Secondo Adrian Manning quello che risulta più importante è la caratteristica delle feci e il tipo di evacuazione. Così potremmo parlare di IBS quando il numero di evacuazioni è elevato, preceduto da dolore o gonfiore addominale che cessa dopo quello che risulta essere uno svuotamento liberatorio, quando le feci sono sciolte, magari accompagnate a presenza di muco, ma anche, per contro, da un senso di incompleta evacuazione. Si può capire da quanto detto che tutti o nessuno potrebbero rientrare in questo tentativo di definizione della IBS.
Questi tentativi ricordano la volontà, anzi la necessità, di ogni uomo e medico, di inquadrare, catalogare, definire e confinare ciò che lo circonda. In questo caso la IBS si fa gioco di noi che tentiamo di intrappolarla in definizioni e schemi come abbiamo fatto con il tempo nell’orologio. Ma la IBS, a differenza sue colleghe malattie sfugge continuamente a questi schemi e si presenta spesso con manifestazioni imprevedibili per frequenza e caratteristica di espressione.
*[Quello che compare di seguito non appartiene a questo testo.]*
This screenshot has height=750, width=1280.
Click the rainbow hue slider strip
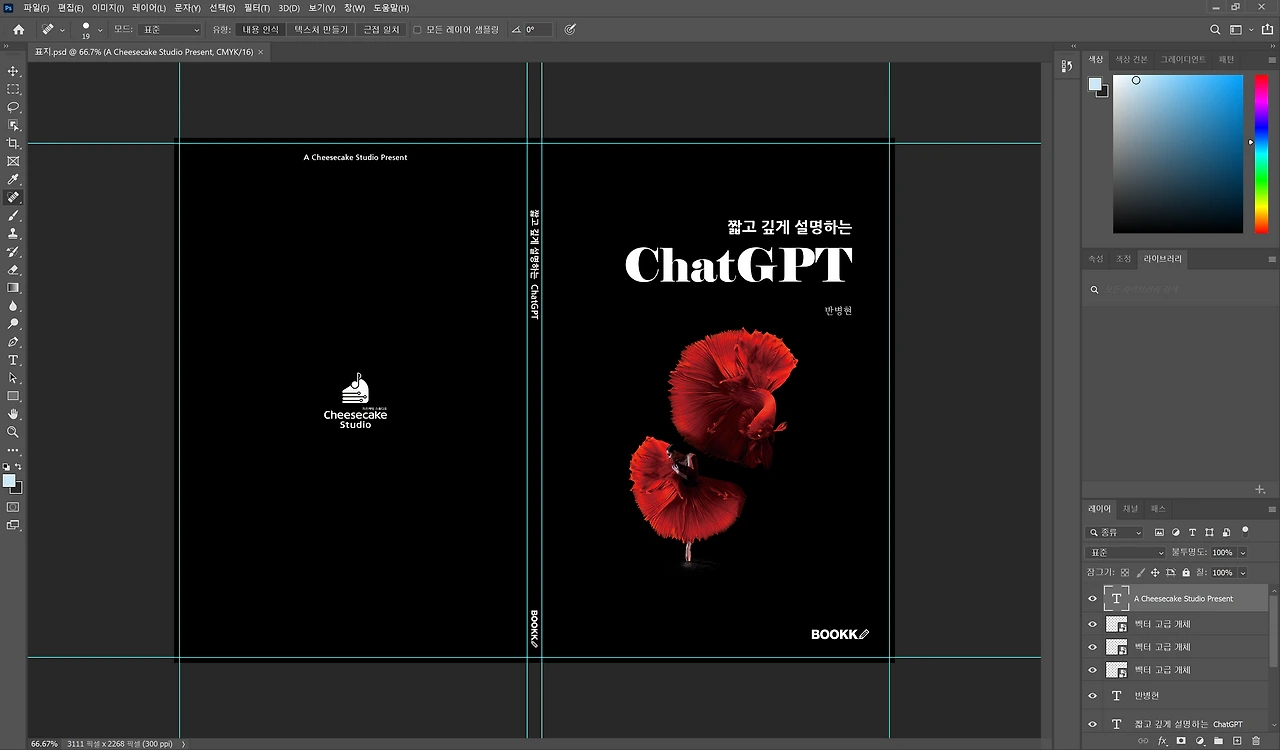1261,153
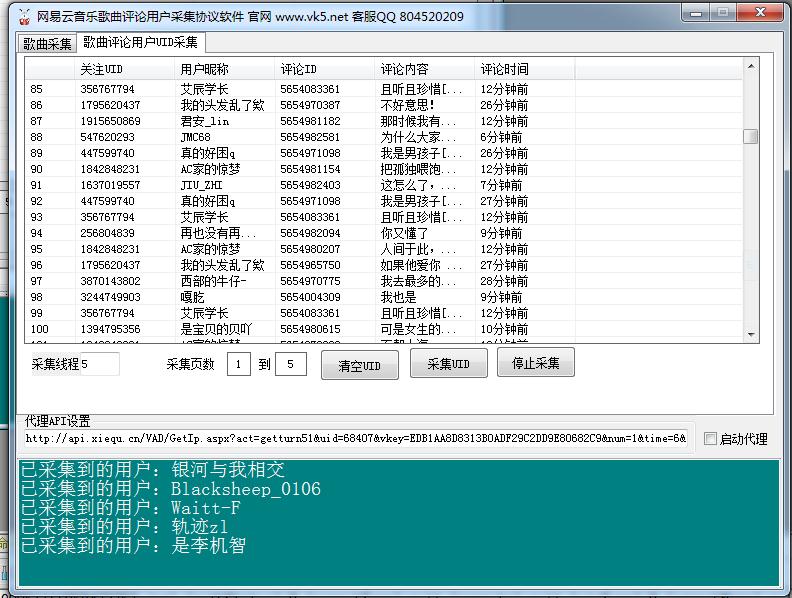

In questo senso è tanto fastidiosa quanto affascinante.
Ma il tentativo di inquadrarla non deve venir meno, perché solo così sarà possibile confrontare risultati terapeutici e test diagnostici per scovarla. Ma la difficoltà maggiore, lo ricordo ancora una volta, è che non ci troviamo difronte ad una patologia che determina una lesione d’organo o un’alterazione biochimica dosabile e comparabili. Se ne occupano, specialisti diversi, gastroenterologi innanzitutto, ma anche neurologi, infettivologi, clinici medici, endoscopisti, anatomopatologi.
Avevo già scritto in un’altra occasione (link) che la comunicazione è necessaria e che il linguaggio comune è imprescindibile per ottenere risultati clinici e per non alimentare un senso di abbandono nei pazienti. Per questo è giusto continuare ad incontrarsi tra medici cercando sintomi e manifestazioni comuni e risposte comparabili nell’utilizzo dei vari farmaci.
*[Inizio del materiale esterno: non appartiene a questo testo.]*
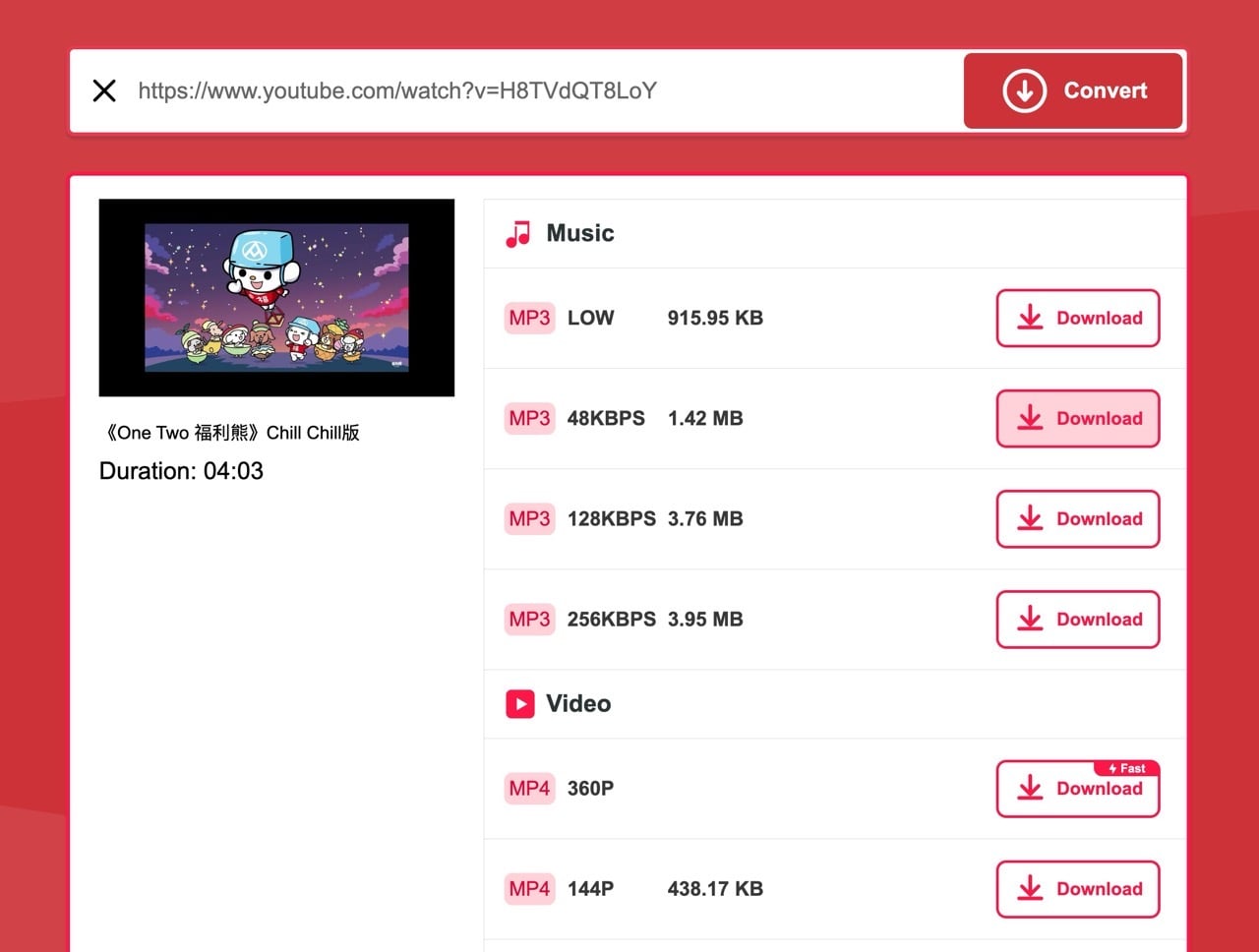Click the MP3 badge for LOW quality
Screen dimensions: 1259x952
pyautogui.click(x=529, y=319)
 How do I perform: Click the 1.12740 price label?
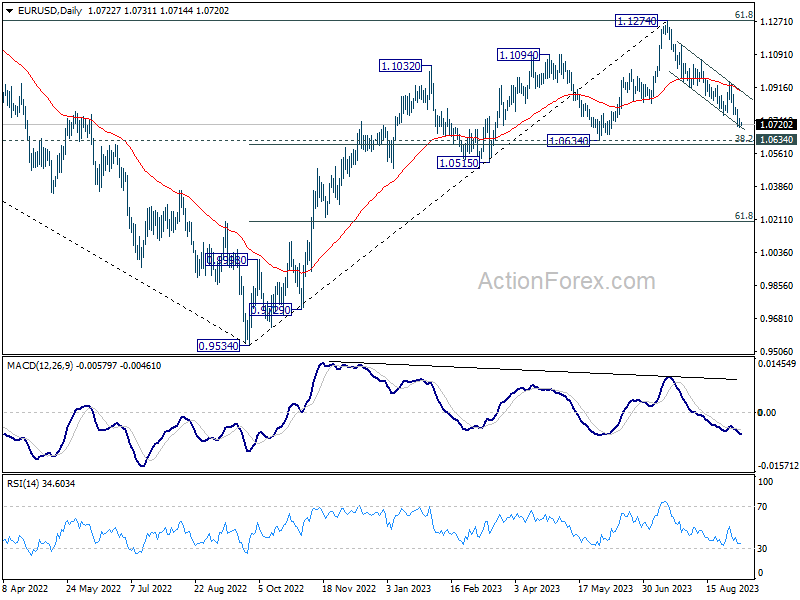(636, 21)
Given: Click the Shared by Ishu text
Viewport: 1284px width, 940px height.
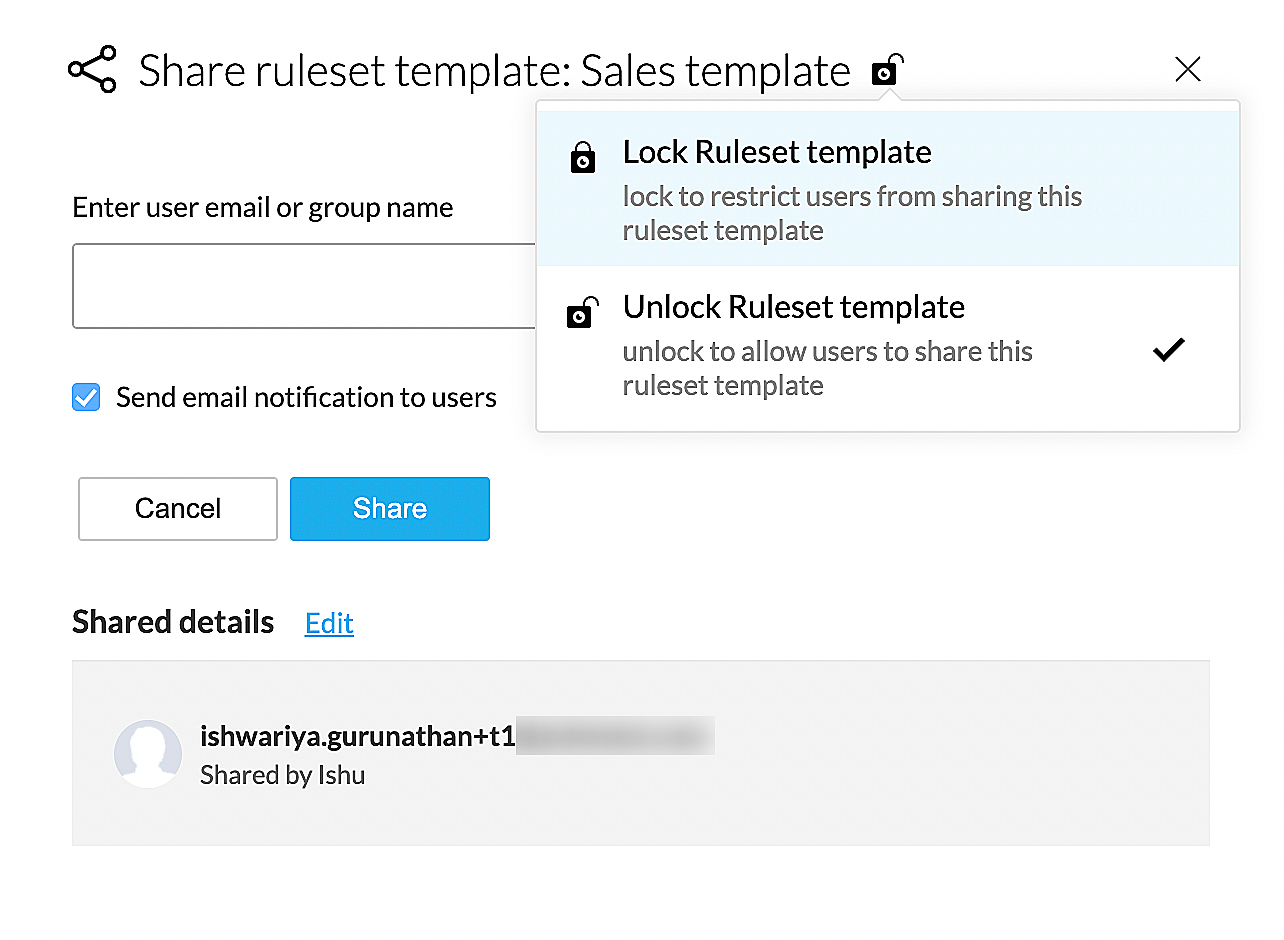Looking at the screenshot, I should [282, 775].
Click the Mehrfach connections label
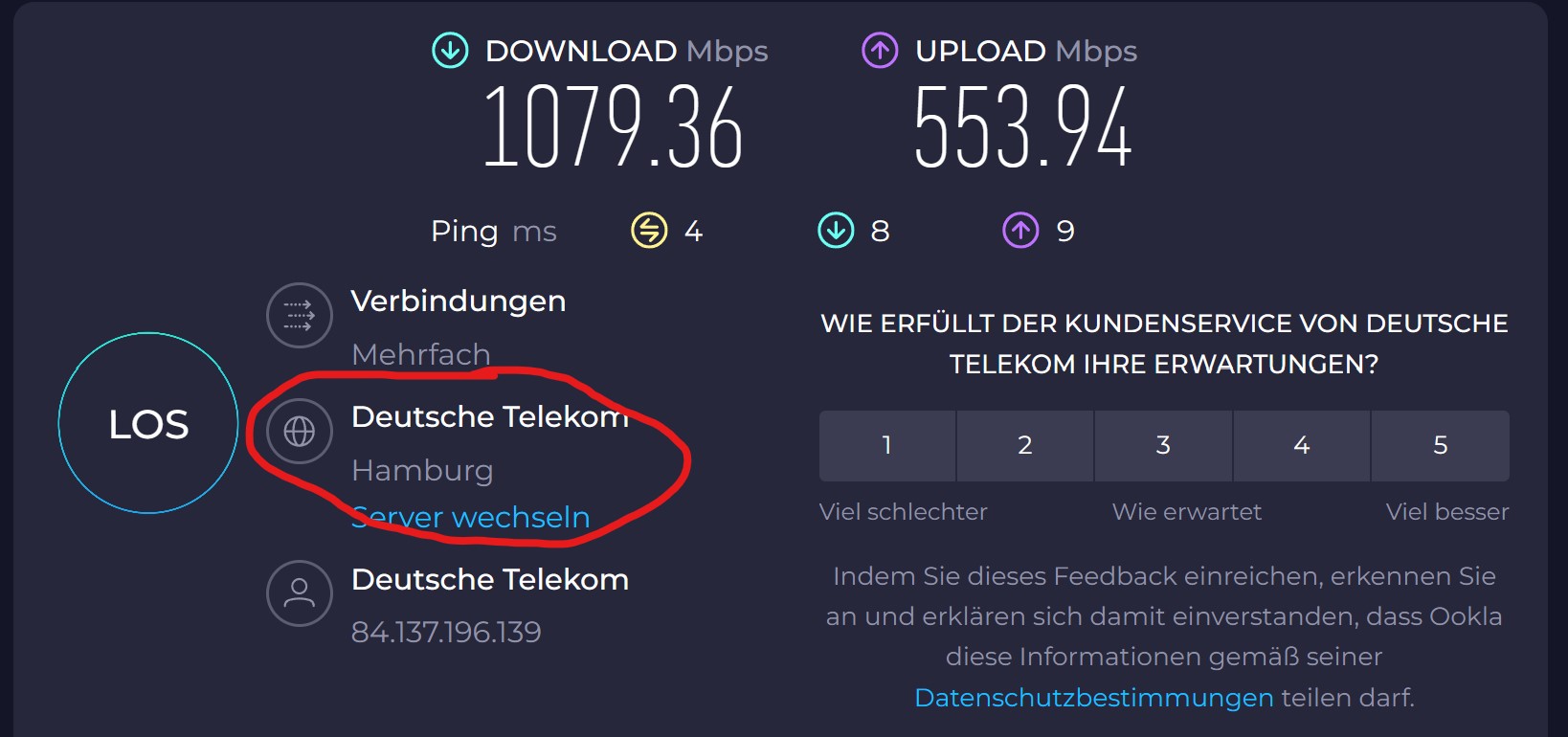The height and width of the screenshot is (737, 1568). point(421,354)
L’intestino appare macroscopicamente normale. L’esame culturale delle feci appare nella norma. Bisognerebbe poter analizzare il sistema nervoso enterico e i suoi gangli (piccoli centri nervosi) sparsi nella parete dell’intestino, ma per farlo bisognerebbe fare un prelievo profondo e questo comporta un rischio di perforazione troppo alto. I disturbi dovuti ad una IBS non sono tali da giustificare questo rischio.
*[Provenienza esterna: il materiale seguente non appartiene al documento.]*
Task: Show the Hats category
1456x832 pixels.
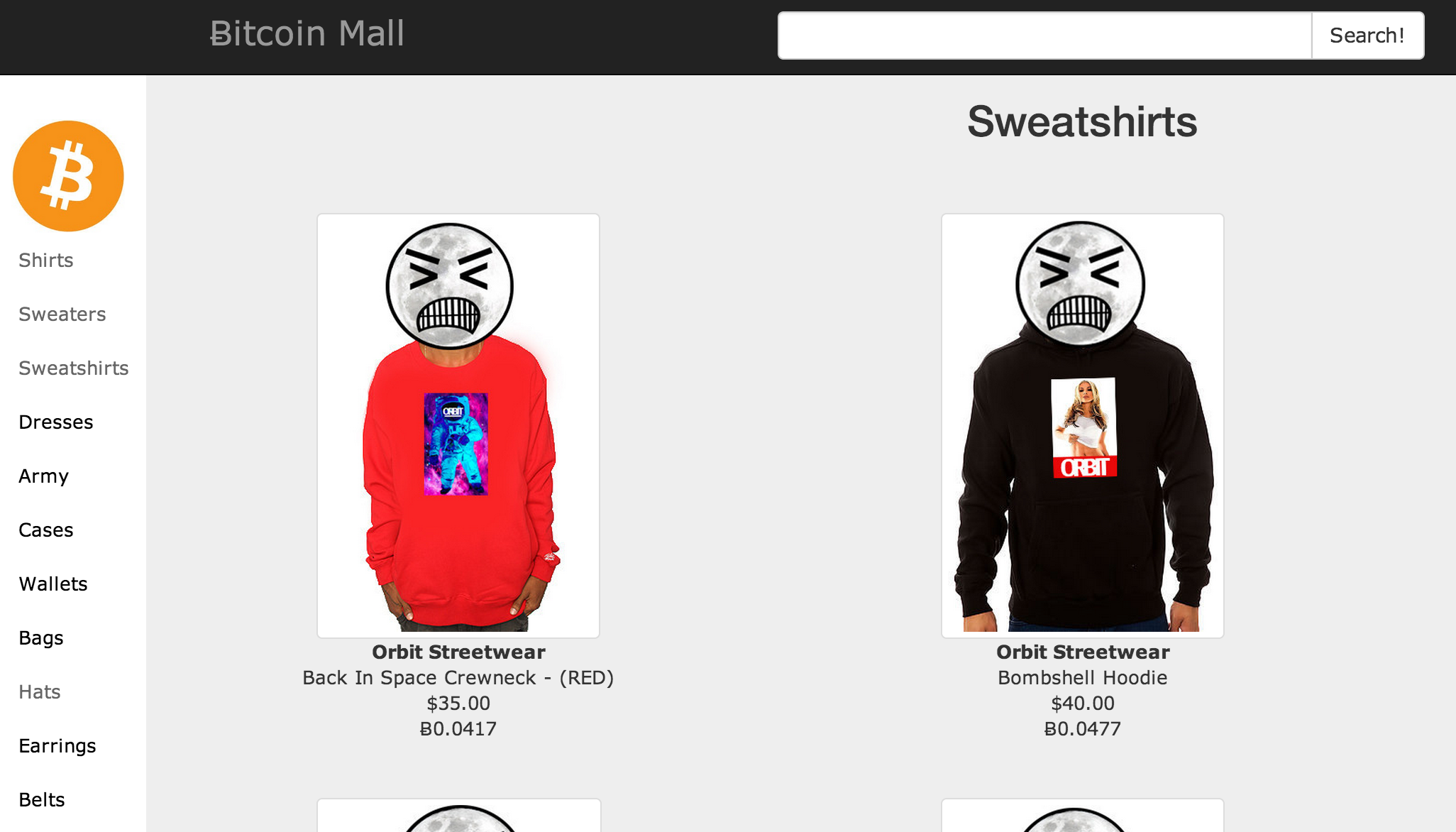Action: point(40,692)
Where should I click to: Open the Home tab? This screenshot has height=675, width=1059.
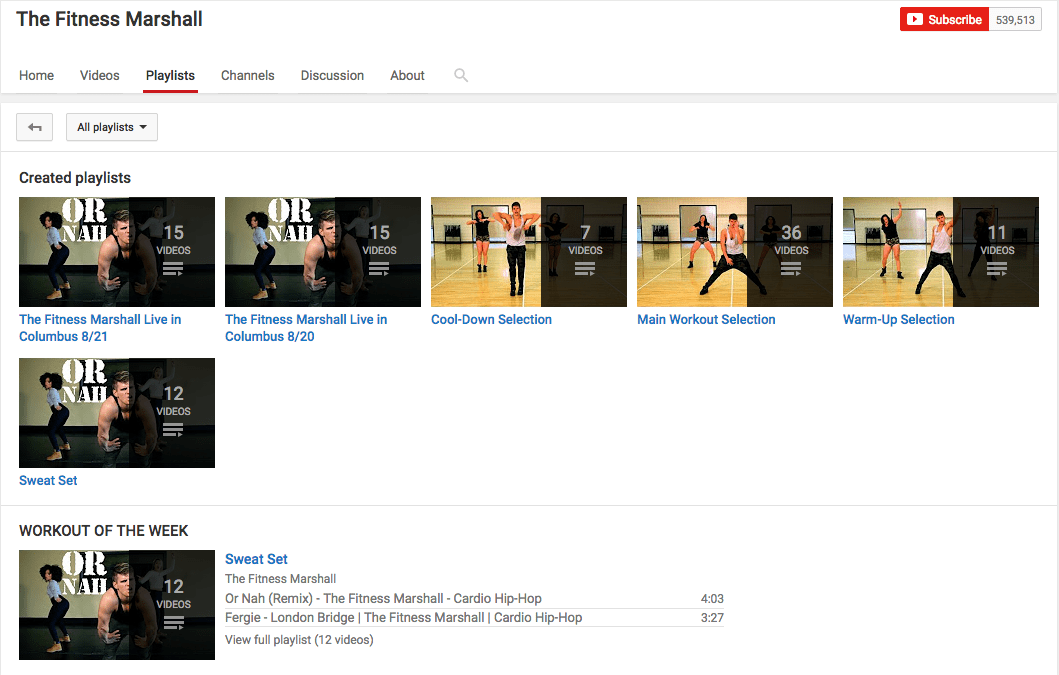point(37,75)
D’altra parte la neurogastroenterologia è relativamente recente e finora non è stata in grado di dimostrare anatomicamente o funzionalmente la sindrome dell’intestino irritabile. Bisognerebbe trovare cellule “di aspetto diverso” oppure un “numero diverso” di cellule per poter dare la responsabilità della IBS al sistema nervoso enterico.
Cosa che finora non è stato possibile fare.